[function] tokenize_text() - P3chys/textmining GitHub Wiki
Function: tokenize_text()
Purpose
Converts cleaned text string into individual word tokens using NLTK's word tokenization.
Syntax
tokenize_text(text)
Parameters
| Parameter | Type | Default | Description |
|---|---|---|---|
text |
str | Required | Cleaned text string to be tokenized |
Returns
- Type: list
- Content: List of individual word tokens extracted from the input text
Required Import
from nltk.tokenize import word_tokenize
Functionality
- Uses NLTK's
word_tokenize()function for intelligent text splitting - Handles punctuation and contractions appropriately
- More sophisticated than simple
.split()method
Advantages over Basic Splitting
- Punctuation handling: Properly separates words from attached punctuation
- Contraction processing: Handles contractions like "don't" → ["do", "n't"]
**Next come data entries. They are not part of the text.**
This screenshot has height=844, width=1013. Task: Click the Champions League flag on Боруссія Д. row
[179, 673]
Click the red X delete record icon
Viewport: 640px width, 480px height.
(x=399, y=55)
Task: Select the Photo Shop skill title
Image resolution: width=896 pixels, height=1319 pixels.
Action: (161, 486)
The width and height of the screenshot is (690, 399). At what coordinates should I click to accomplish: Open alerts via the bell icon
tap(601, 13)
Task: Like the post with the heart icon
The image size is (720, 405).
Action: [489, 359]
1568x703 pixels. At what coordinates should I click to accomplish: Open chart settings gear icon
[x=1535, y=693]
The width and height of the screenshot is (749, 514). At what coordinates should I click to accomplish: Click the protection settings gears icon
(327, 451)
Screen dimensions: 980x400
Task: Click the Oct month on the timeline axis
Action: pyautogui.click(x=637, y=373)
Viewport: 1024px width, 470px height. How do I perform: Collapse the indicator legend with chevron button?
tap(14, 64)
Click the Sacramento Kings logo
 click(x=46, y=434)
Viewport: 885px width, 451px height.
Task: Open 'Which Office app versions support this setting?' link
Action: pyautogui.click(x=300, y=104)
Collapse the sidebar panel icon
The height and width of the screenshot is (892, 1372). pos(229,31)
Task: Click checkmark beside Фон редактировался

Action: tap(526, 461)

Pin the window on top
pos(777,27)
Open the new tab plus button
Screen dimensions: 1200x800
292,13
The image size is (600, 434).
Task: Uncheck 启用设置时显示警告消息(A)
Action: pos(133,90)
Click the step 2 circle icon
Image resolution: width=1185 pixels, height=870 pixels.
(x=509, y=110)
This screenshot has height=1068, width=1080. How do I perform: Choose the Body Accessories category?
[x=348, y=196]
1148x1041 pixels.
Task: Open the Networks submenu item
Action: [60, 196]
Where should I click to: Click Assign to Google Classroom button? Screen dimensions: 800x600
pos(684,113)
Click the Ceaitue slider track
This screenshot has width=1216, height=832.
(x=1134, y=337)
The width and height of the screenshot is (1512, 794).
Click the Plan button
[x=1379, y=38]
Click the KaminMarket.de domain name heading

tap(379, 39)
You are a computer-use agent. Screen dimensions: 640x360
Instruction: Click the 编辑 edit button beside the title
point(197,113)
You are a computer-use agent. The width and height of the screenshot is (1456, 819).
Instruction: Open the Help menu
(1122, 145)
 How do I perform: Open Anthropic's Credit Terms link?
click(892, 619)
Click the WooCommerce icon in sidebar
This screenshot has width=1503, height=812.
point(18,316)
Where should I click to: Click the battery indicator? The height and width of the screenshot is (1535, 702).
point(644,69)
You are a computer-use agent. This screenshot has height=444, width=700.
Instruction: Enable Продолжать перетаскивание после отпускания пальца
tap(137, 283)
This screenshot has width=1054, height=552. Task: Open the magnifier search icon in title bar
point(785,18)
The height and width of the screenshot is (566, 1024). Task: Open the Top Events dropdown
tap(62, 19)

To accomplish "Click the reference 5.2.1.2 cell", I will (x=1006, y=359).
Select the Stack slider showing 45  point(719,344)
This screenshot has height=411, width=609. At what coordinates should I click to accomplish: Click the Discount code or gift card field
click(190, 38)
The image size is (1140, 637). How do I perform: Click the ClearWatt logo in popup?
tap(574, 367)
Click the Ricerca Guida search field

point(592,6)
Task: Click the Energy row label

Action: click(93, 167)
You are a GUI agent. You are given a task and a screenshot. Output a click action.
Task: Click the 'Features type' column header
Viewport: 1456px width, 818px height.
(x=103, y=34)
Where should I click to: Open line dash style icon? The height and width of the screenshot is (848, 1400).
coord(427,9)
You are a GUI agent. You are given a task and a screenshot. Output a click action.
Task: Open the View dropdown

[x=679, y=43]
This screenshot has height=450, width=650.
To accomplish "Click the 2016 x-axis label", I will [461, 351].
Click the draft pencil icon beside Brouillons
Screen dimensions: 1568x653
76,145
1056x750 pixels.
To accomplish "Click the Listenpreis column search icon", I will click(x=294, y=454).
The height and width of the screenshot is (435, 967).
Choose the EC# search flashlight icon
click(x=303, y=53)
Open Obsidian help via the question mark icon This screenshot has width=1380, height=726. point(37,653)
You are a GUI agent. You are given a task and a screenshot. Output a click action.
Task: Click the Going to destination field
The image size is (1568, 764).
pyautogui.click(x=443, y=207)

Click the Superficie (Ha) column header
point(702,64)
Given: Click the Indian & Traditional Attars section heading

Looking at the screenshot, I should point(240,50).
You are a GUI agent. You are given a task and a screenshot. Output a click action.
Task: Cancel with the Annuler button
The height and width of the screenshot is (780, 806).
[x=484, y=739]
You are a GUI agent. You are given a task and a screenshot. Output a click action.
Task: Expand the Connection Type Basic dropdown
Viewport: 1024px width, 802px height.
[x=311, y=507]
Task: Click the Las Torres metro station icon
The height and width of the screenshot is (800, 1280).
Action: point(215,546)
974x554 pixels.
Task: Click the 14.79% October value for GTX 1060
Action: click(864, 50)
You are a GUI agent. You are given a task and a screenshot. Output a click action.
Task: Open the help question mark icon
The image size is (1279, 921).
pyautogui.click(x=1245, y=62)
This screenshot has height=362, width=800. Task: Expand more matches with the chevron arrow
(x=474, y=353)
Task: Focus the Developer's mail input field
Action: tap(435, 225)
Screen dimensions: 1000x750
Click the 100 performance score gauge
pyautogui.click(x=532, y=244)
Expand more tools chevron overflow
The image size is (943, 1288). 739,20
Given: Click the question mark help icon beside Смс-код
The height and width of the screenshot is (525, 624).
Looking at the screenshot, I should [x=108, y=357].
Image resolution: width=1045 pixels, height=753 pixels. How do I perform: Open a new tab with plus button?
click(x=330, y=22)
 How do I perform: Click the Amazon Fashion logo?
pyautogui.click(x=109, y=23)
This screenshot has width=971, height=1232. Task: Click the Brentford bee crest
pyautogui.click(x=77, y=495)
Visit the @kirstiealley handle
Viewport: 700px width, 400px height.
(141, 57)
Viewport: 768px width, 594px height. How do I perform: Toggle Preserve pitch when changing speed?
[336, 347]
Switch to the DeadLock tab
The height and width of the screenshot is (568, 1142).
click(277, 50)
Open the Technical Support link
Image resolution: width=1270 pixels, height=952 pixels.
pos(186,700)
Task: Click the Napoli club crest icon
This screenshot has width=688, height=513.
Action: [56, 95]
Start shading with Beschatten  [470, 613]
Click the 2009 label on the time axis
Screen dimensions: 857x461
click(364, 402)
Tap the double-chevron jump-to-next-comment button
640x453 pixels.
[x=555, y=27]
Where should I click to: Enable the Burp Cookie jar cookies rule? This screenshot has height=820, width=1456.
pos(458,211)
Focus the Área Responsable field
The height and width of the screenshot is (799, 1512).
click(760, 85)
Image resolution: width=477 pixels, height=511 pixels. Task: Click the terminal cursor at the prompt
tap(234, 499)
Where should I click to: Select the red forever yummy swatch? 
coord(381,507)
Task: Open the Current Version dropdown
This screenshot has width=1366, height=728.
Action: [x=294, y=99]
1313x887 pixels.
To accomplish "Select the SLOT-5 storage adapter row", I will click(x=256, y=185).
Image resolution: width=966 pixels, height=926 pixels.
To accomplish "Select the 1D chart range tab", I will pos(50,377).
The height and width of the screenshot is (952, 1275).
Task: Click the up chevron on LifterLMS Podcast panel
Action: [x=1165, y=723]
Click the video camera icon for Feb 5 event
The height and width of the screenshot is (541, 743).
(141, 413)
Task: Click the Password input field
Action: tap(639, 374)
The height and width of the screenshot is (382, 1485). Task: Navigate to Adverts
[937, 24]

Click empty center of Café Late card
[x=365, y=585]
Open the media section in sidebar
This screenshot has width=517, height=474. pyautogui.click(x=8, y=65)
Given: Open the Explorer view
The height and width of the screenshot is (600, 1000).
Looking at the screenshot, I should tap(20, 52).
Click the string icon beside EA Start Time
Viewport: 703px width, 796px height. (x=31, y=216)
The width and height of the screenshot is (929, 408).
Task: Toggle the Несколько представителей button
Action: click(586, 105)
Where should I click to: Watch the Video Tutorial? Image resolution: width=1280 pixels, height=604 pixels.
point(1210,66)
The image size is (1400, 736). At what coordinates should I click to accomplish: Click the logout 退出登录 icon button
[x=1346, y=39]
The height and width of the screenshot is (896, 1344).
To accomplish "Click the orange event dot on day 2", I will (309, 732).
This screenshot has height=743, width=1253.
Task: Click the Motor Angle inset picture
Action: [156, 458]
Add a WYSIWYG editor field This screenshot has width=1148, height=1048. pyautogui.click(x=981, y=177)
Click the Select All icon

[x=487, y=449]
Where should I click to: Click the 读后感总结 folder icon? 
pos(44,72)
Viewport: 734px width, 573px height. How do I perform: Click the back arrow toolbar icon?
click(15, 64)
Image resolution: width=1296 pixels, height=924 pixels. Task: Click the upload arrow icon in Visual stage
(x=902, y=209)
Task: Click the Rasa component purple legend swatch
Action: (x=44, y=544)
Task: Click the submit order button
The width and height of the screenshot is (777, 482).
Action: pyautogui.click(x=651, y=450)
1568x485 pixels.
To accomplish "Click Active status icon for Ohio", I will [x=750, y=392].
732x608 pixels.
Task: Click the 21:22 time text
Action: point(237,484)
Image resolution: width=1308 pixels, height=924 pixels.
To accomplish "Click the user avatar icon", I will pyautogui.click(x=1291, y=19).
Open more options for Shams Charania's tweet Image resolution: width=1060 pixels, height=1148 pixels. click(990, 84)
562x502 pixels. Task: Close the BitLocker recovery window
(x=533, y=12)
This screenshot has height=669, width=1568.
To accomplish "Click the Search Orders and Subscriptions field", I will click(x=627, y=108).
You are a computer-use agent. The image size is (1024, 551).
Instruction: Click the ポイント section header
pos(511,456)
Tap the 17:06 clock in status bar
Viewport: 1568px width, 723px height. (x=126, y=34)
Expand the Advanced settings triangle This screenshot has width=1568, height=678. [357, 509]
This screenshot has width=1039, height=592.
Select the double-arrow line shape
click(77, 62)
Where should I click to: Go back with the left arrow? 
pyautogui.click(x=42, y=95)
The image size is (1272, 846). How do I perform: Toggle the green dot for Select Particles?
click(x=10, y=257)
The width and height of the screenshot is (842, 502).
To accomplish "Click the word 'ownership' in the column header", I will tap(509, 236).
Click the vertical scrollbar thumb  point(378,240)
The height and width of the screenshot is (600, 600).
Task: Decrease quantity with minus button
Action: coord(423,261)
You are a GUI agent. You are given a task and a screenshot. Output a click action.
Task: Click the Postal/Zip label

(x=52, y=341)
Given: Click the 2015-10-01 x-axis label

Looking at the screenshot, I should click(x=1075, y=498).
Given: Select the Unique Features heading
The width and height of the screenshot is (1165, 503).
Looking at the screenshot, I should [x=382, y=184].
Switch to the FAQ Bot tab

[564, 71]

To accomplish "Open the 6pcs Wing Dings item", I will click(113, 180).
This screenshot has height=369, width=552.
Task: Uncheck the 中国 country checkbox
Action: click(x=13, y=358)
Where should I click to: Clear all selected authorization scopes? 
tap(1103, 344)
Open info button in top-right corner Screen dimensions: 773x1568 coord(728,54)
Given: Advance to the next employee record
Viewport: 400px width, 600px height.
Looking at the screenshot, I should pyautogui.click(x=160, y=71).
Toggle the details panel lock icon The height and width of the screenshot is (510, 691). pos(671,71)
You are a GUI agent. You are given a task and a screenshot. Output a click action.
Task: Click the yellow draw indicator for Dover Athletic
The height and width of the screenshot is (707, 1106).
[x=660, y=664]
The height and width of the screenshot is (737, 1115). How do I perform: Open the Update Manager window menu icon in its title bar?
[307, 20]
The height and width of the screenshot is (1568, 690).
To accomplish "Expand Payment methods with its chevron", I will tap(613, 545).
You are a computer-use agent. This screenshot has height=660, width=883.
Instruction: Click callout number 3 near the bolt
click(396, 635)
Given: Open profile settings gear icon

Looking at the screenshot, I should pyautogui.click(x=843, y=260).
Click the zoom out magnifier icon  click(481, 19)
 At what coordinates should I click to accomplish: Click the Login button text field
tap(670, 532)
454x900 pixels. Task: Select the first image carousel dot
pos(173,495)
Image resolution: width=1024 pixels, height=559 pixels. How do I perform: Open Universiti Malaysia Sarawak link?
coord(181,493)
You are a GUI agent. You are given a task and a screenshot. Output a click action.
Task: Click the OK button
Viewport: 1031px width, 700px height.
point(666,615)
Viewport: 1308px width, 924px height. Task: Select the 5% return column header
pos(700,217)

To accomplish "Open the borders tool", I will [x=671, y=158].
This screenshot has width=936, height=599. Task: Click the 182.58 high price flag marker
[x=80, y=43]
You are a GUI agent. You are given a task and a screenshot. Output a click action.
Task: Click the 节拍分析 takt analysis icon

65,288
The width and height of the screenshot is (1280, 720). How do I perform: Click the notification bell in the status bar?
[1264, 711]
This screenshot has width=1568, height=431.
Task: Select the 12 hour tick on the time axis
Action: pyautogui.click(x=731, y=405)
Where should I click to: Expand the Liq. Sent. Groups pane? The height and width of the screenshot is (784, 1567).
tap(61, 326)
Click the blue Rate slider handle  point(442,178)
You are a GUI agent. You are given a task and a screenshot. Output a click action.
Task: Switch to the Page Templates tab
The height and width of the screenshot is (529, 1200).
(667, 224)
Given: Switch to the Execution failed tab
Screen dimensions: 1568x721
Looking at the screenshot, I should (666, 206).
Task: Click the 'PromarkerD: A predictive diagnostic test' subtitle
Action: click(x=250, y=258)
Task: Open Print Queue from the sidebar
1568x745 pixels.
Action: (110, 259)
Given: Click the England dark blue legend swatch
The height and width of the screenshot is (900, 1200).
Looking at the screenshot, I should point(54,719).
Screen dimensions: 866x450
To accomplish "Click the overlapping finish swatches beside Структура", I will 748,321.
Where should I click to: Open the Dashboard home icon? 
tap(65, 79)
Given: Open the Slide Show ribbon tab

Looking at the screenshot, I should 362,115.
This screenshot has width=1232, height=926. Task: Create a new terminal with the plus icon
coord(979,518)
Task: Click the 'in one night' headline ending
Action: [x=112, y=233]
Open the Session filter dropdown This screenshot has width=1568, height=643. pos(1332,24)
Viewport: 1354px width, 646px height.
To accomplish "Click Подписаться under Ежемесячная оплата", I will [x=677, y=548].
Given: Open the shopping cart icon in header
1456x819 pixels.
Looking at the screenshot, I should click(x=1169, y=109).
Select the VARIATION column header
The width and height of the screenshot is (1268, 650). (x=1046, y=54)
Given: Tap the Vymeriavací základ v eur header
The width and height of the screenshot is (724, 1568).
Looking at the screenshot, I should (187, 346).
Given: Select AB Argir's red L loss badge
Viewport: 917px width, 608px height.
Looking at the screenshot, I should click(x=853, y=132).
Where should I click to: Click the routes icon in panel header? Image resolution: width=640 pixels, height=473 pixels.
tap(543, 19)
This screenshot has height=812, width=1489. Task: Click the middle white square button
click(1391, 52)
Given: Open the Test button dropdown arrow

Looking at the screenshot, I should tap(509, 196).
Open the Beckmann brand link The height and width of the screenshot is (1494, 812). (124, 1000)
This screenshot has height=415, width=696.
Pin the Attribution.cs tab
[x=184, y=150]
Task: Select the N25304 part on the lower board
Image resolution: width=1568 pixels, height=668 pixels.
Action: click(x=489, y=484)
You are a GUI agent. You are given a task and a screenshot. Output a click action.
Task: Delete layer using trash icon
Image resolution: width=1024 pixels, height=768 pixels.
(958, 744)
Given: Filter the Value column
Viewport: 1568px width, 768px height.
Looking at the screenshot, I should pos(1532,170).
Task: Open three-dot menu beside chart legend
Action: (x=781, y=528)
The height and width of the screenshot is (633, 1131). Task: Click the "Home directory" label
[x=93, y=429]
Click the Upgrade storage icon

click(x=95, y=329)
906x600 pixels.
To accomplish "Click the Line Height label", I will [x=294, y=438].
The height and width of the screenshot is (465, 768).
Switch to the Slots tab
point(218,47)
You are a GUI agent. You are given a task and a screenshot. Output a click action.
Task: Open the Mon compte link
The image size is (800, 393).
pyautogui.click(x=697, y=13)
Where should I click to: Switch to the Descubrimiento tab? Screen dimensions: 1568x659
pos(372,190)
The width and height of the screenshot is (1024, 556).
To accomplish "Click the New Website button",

- Language-aware: Uses linguistic rules for better word boundary detection
Usage Examples
# Basic tokenization
cleaned_text = "this product is amazing i love it"
tokens = tokenize_text(cleaned_text)
# Result: ["this", "product", "is", "amazing", "i", "love", "it"]
# With contractions (after cleaning preserves apostrophes)
text_with_contractions = "i don't think it's worth it"
tokens = tokenize_text(text_with_contractions)
# Result: ["i", "do", "n't", "think", "it", "'s", "worth", "it"]
# Apply to DataFrame column
df['review_tokens'] = df['clean_review_body'].apply(tokenize_text)
Prerequisites
- Requires NLTK library installation
- Text should be pre-cleaned using
clean_text()function for optimal results - Download required NLTK data:
nltk.download('punkt')